To help with this there are several higher level semaphore interfaces that
automatically signal a semaphore in all return paths. One such example is the
with_semaphore
function.
return with_semaphore(_sem, 1, [] { throw std::runtime_error("oops"); });
The with_semaphore
function automatically waits on the requested resources,
and then releases them when the continuation is complete, handling all cases
correctly (e.g. throwing an exception in a return path). Here is the
implementation:
template<typename Func>
futurize_t<std::result_of_t<Func()>>
with_semaphore(semaphore& sem, size_t units, Func&& func) {
return get_units(sem, units).then([func = std::forward<Func>(func)] (auto units) mutable {
return futurize_apply(std::forward<Func>(func)).finally([units = std::move(units)] {});
});
}
The first thing that happens is that get_units
waits on the semaphore and
returns an object that signals the semaphore in its destructor. We’ll talk about
get_units
more below, but it is effectively an
RAII device for the
semaphore.
Next, the continuation that is passed in is wrapped using futurize_apply
which safely converts any thrown exception into an exceptional future. And to
complete the implementation, the finally
continuation holds ownership on the
RAII units object until the entire fiber completes at which point the
destructor of the RAII units object signals the underlying semaphore.
For the most part I’ve found that with_semaphore
is sufficient for a large
number of use cases and I rarely need to interact with the semaphore directly.
But sometimes more control is needed, which leads us to the flexible get_units
interface for creating an RAII units object.
Here is the gist of semaphore_units
. First, it holds a pointer to a semaphore
and a integer value (the number of units).
class semaphore_units {
semaphore *_sem;
size_t _n;
In the destructor the underlying semaphore is signaled with the stored value.
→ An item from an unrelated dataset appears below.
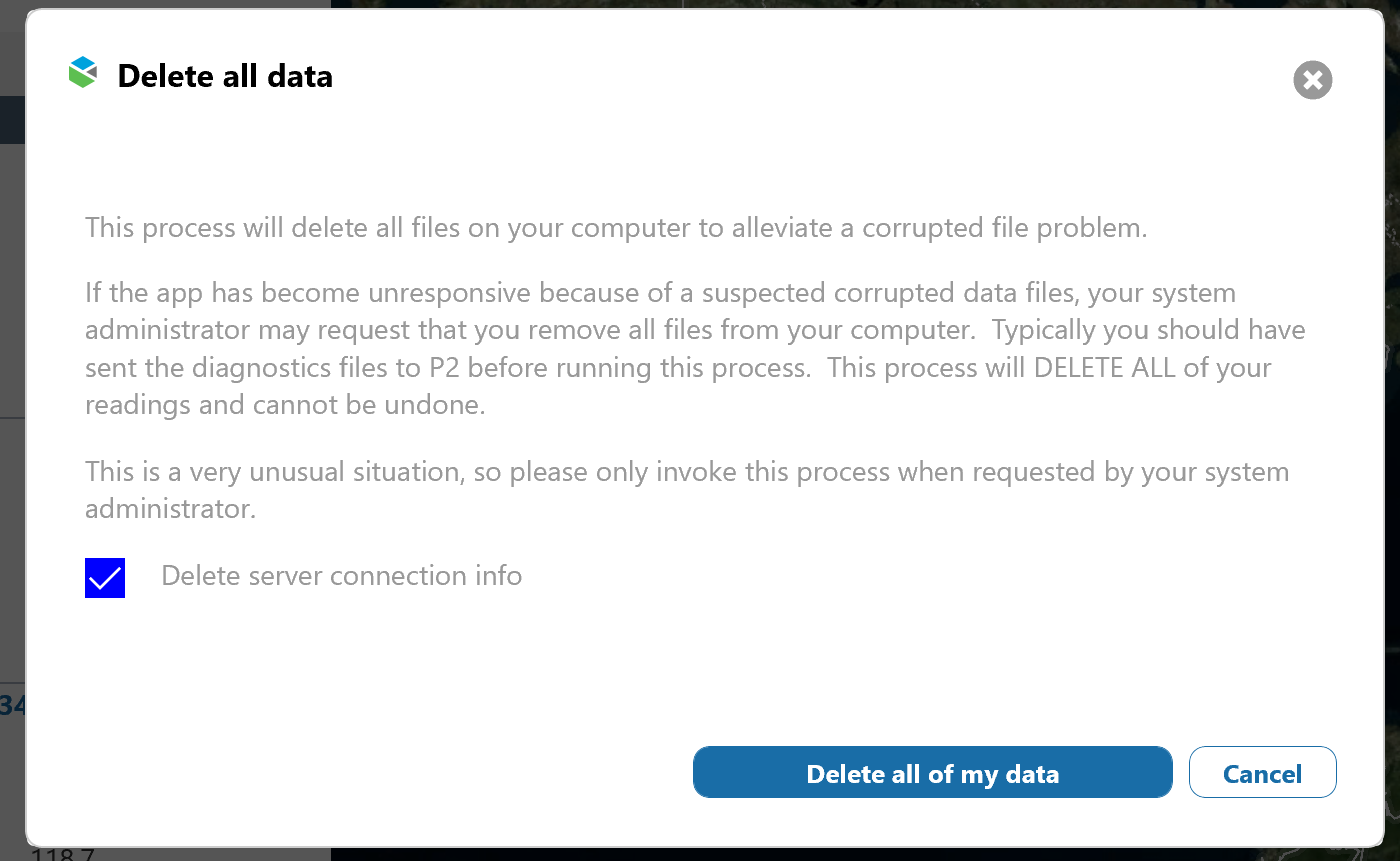Close the dialog with the X icon
Viewport: 1400px width, 861px height.
tap(1312, 80)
~semaphore_units() noexcept {
if (_n) {
_sem->signal(_n);
}
}
The get_units
convenience function acts as a factory, hiding details like
waiting on the semaphore, and constructing the units instance once the
semaphore is acquired.
template<typename ExceptionFactory, typename Clock = typename timer<>::clock>
future<semaphore_units<ExceptionFactory, Clock>>
get_units(basic_semaphore<ExceptionFactory, Clock>& sem, size_t units) noexcept {
return sem.wait(units).then([&sem, units] {
return semaphore_units<ExceptionFactory, Clock>{ sem, units };
});
}
Once you acquire a units instance then semaphore resources can be moved around arbitrarily in your application. There is even an interesting interface for splitting units, though I have yet to find a need for this. I can see it being useful when managing resources like memory reservations.
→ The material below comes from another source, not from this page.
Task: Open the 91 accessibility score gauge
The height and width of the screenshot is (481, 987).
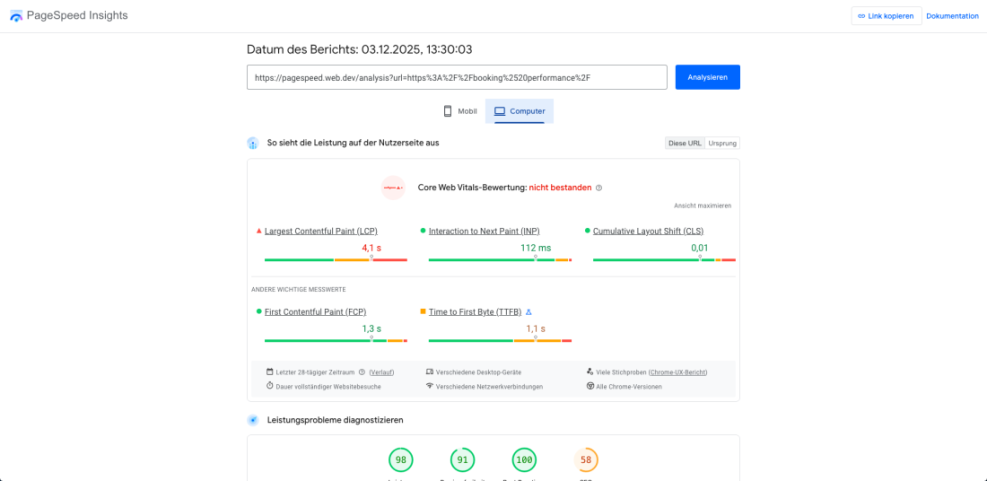Action: tap(462, 460)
semaphore_units split(size_t units) {
if (units > _n) {
throw std::invalid_argument("Cannot take more units than those protected by the semaphore");
}
_n -= units;
return semaphore_units(_sem, units);
}
That covers most of the semaphore, and many of its common uses. There are some other
interfaces worth exploring, like consume
which forcefully takes resources away
from a semaphore, as well as other variants of the interfaces we’ve introduced.